A DRGE, ou doença do refluxo gastroesofágico, é uma condição crônica em que o conteúdo ácido do estômago retorna com frequência para o esôfago, causando sintomas como azia, regurgitação, tosse noturna e rouquidão. Ela ocorre principalmente devido à falha do esfíncter esofágico inferior, a válvula que separa o estômago do esôfago. Controlar a doença envolve mudanças no estilo de vida, uso de medicamentos e, em casos selecionados, cirurgia. Entenda como identificar os sinais e por que o acompanhamento médico é essencial para prevenir complicações.
O que é a DRGE e como ela acontece?
A DRGE ocorre quando o esfíncter esofágico inferior, um anel muscular localizado entre o estômago e o esôfago, não fecha corretamente após a passagem dos alimentos. Isso permite que o suco gástrico ácido suba e irrite a mucosa esofágica, provocando os sintomas típicos da doença.
Fatores como obesidade, hérnia de hiato, tabagismo, gravidez e alimentação inadequada favorecem esse relaxamento anormal do esfíncter. Diferenciar a DRGE de uma azia ocasional exige atenção à frequência dos sintomas de refluxo, que costumam se repetir duas ou mais vezes por semana.
Quais são os sinais mais frequentes?
Os sintomas variam de intensidade, mas costumam surgir principalmente após as refeições ou ao deitar. Reconhecê-los é o primeiro passo para buscar avaliação médica adequada e evitar a evolução do quadro.
Além dos sintomas clássicos, a DRGE pode se manifestar de forma menos óbvia, com manifestações fora do trato digestivo. Veja os sinais mais comuns:
- Azia: sensação de queimação no peito que sobe em direção à garganta, geralmente após as refeições.
- Regurgitação: retorno de alimento ou líquido ácido para a boca, com gosto amargo.
- Tosse noturna: causada pela irritação da laringe pelo ácido durante o sono.
- Rouquidão: alteração na voz por inflamação das cordas vocais.
- Dor no peito: sensação que pode ser confundida com problemas cardíacos.
- Pigarro constante e sensação de bolo na garganta.
- Sono interrompido por episódios de refluxo ao deitar.

Como um estudo científico orienta o manejo da doença?
A abordagem da DRGE combina medidas comportamentais, medicamentos e, em casos selecionados, cirurgia, seguindo diretrizes internacionais alinhadas às recomendações da Federação Brasileira de Gastroenterologia sobre diagnóstico e tratamento.

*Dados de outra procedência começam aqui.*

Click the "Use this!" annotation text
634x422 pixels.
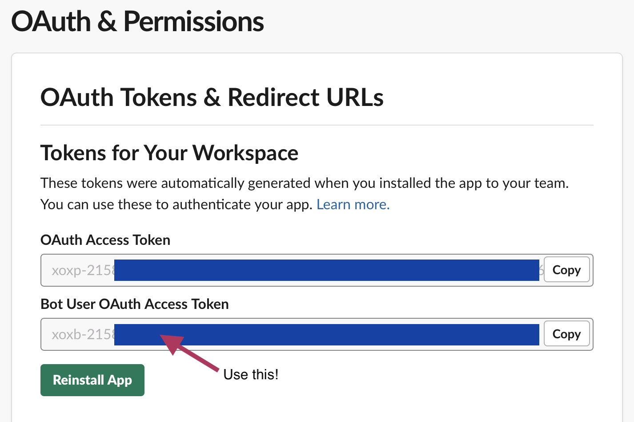tap(251, 374)
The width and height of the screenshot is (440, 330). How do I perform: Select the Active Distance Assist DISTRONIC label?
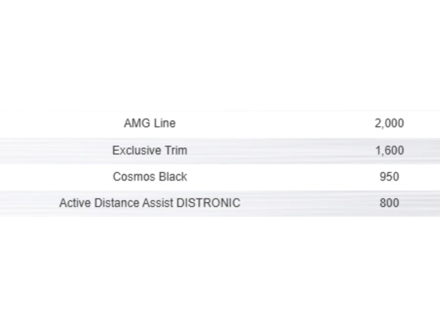[x=150, y=203]
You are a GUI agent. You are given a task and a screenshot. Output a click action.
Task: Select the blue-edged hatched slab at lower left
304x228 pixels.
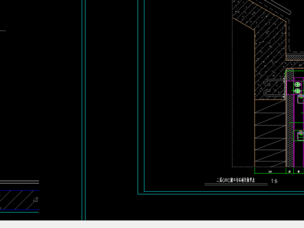pyautogui.click(x=20, y=200)
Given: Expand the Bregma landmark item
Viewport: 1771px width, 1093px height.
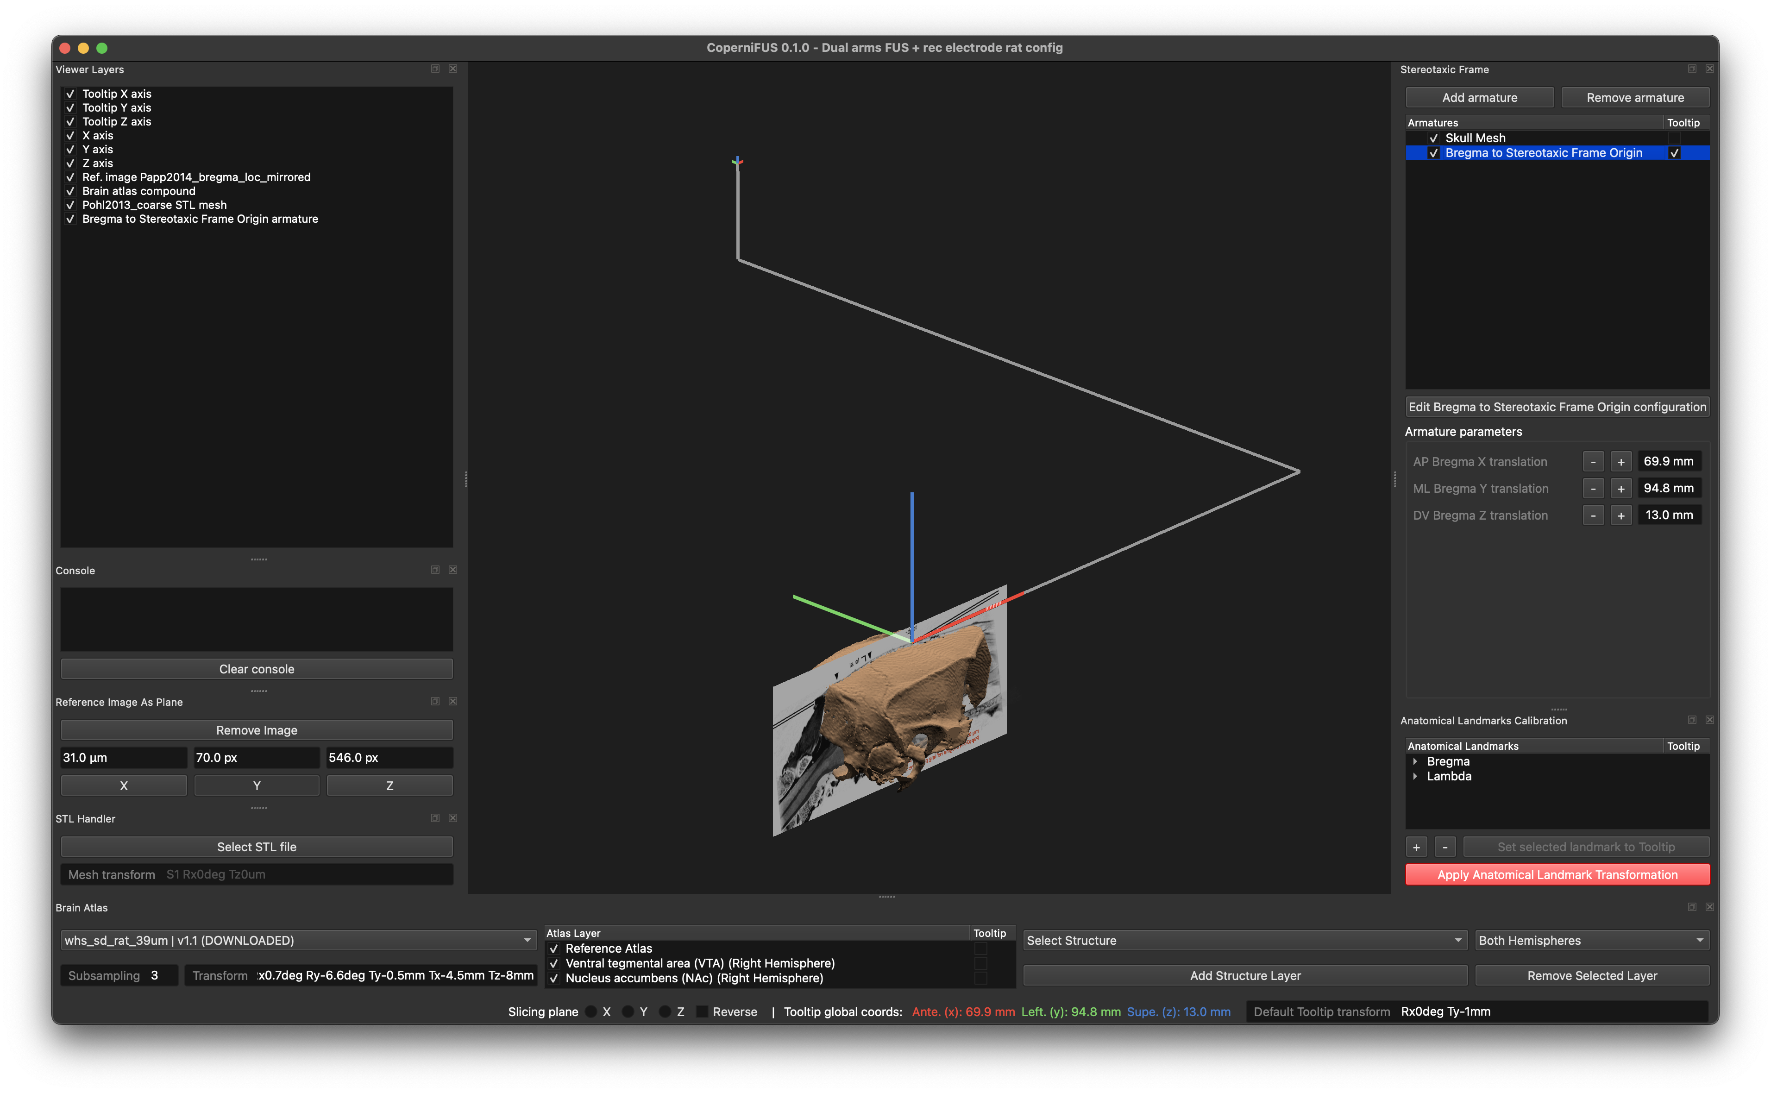Looking at the screenshot, I should coord(1415,761).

Segundo a revisão Evaluation and management of gastroesophageal reflux disease: A brief look at the updated guidelines, publicada na revista Cleveland Clinic Journal of Medicine e indexada no PubMed, o tratamento inicial recomendado para a maioria dos pacientes com DRGE clássica é um ensaio de oito semanas com inibidores de bomba de prótons associado a mudanças no estilo de vida. Os autores destacam que a endoscopia digestiva alta está indicada em pacientes com sintomas de alarme ou fatores de risco para complicações como o esôfago de Barrett.

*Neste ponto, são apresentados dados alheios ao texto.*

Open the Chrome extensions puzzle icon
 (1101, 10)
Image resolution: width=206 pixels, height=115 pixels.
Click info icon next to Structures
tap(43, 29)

Como controlar a DRGE no dia a dia?
Ajustes na rotina são a base do tratamento e ajudam a reduzir a exposição do esôfago ao ácido. Eles funcionam de forma isolada em quadros leves e complementam a medicação em casos moderados a graves.

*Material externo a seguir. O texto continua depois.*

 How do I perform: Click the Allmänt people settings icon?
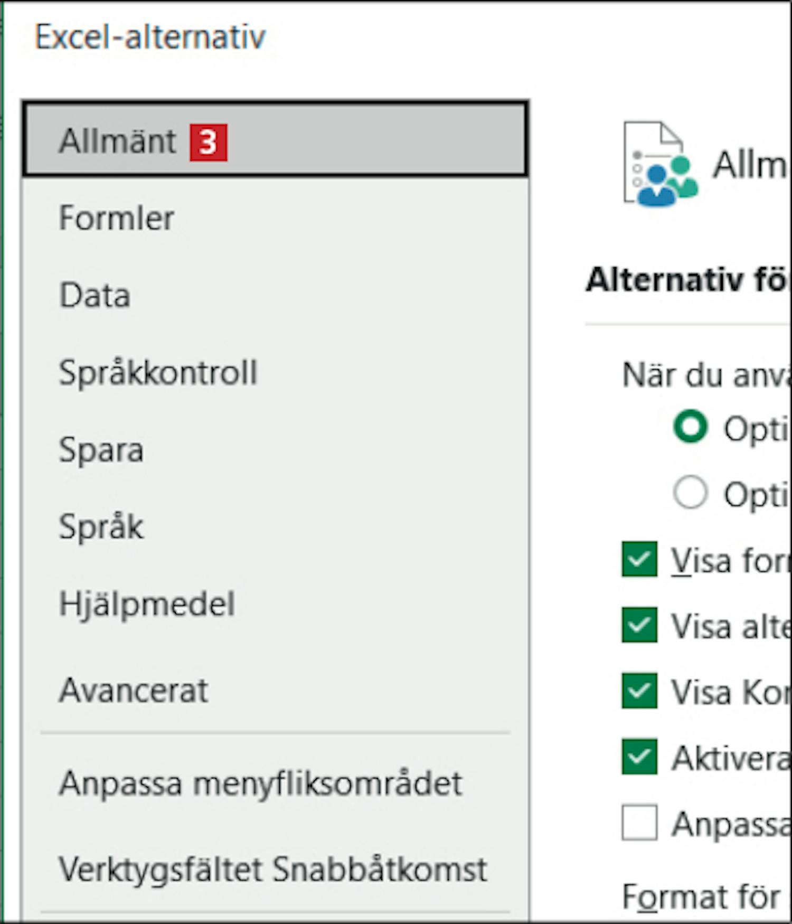pos(660,165)
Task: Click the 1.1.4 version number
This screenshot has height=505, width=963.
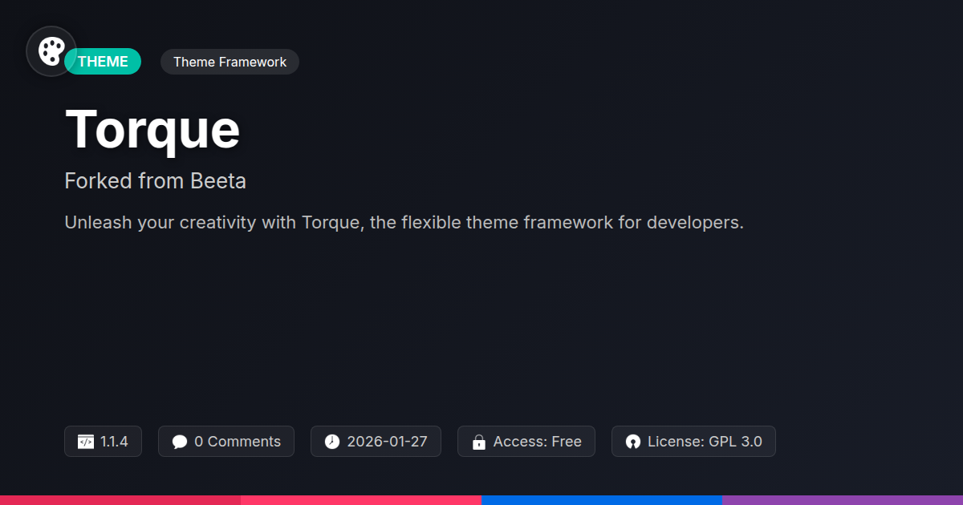Action: click(x=114, y=442)
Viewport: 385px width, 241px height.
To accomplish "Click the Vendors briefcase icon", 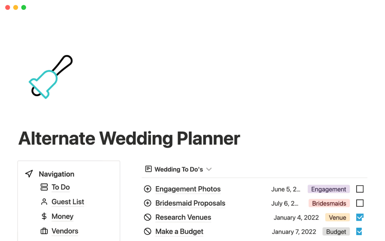I will [44, 231].
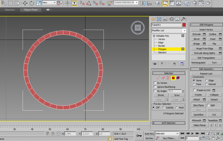Click the Mirror tool in the toolbar
Screen dimensions: 223x141
[x=143, y=3]
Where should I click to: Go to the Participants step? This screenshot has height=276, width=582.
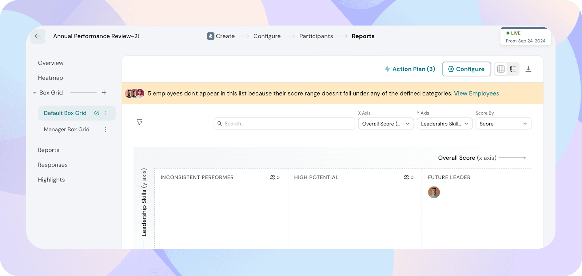point(316,36)
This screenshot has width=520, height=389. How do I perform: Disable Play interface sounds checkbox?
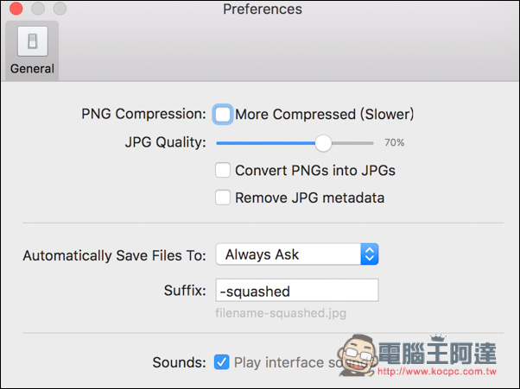tap(221, 362)
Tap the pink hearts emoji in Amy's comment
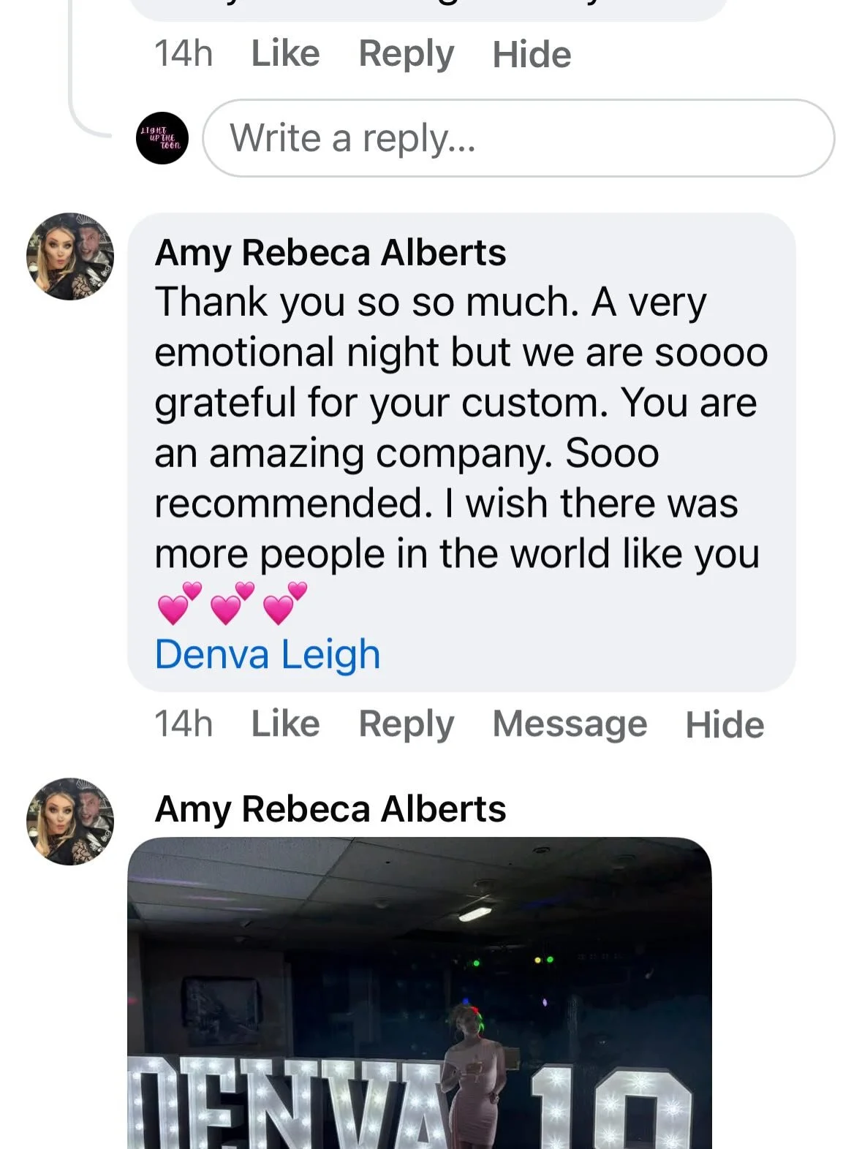 point(232,603)
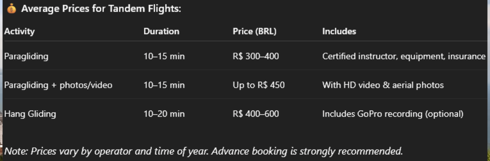This screenshot has width=490, height=161.
Task: Click the R$ 300–400 price
Action: [x=256, y=56]
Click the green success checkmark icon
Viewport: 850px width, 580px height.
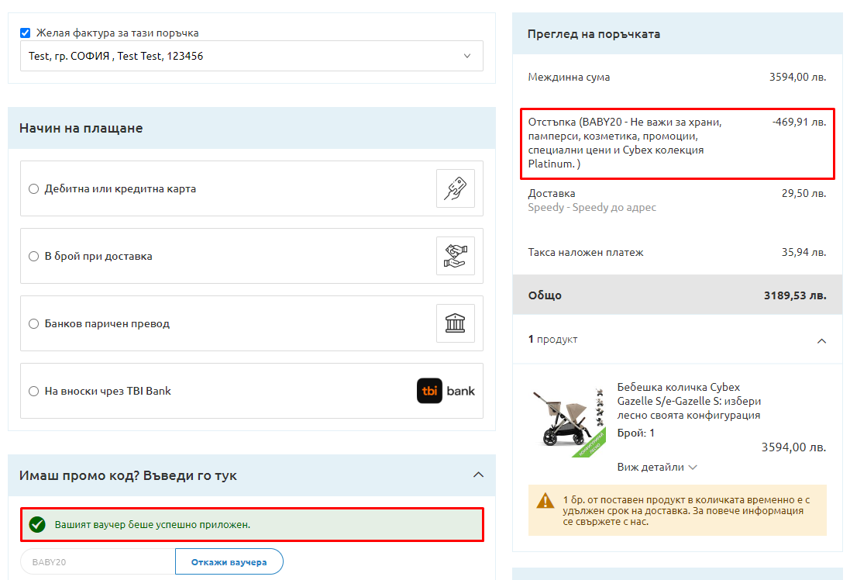[36, 525]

Entre as recomendações mais eficazes estão perder peso quando necessário, evitar deitar até 3 horas após as refeições, elevar a cabeceira da cama, reduzir alimentos gatilho como frituras, chocolate, café, refrigerantes e frutas cítricas, além de parar de fumar. Quando essas medidas não são suficientes, o tratamento para refluxo pode incluir antiácidos, bloqueadores H2 e inibidores de bomba de prótons, sempre com orientação médica.

Quais complicações merecem atenção?
Quando não tratada, a DRGE pode evoluir para complicações significativas, como esofagite erosiva, estreitamento do esôfago e o esôfago de Barrett, uma alteração pré-cancerosa das células esofágicas que aumenta o risco de adenocarcinoma. Por isso, sintomas persistentes exigem investigação com gastroenterologista.
Sinais como dificuldade para engolir, perda de peso sem causa aparente, vômitos com sangue, fezes escuras ou anemia inexplicada são considerados de alarme e pedem avaliação imediata. O acompanhamento periódico com endoscopia é essencial em pacientes com esôfago de Barrett para monitorar a evolução e prevenir a progressão para o câncer.
Este conteúdo tem caráter apenas informativo e não substitui a avaliação, o diagnóstico ou o tratamento realizados por um profissional de saúde qualificado. Consulte sempre seu médico de confiança.